** Given problem **
Reproduce everything from the line containing "You are a computer-use agent." down to the end of the material, both ends included, and leave the pictures out.

[Click-target material]
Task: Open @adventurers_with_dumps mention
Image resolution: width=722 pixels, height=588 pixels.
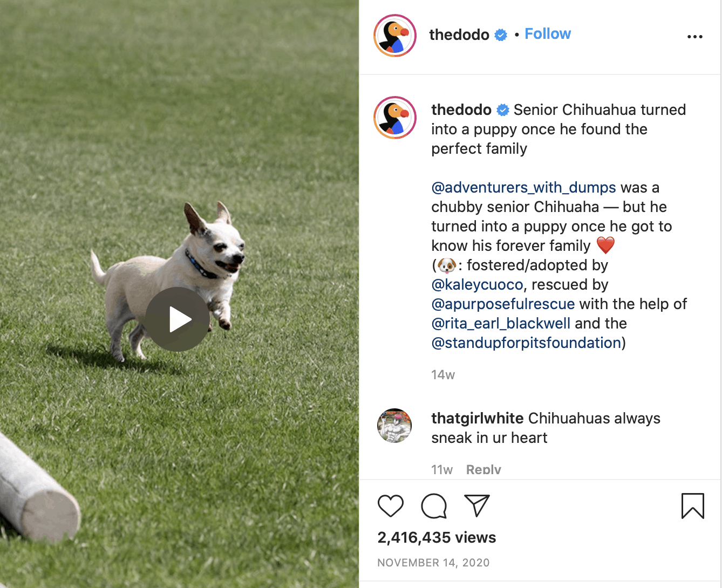Action: pos(523,188)
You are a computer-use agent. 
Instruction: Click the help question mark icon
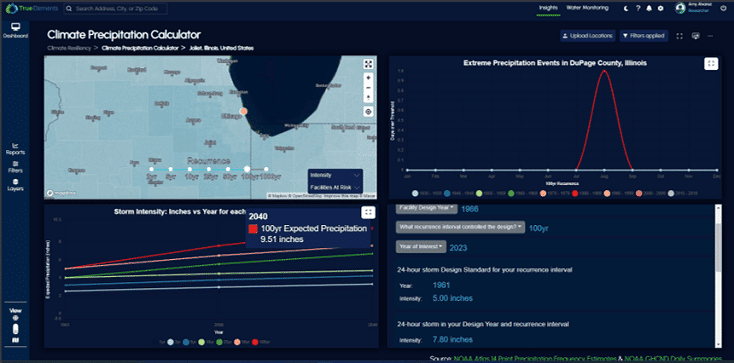pyautogui.click(x=638, y=8)
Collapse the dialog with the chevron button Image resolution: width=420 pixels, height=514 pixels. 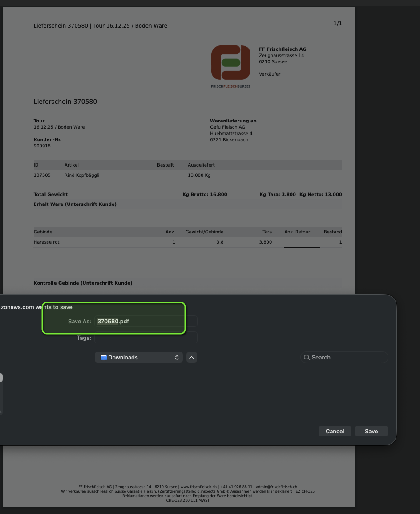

** The response **
You are a computer-use agent. 
Instruction: Click the help question mark icon
pyautogui.click(x=638, y=8)
Collapse the dialog with the chevron button Image resolution: width=420 pixels, height=514 pixels. 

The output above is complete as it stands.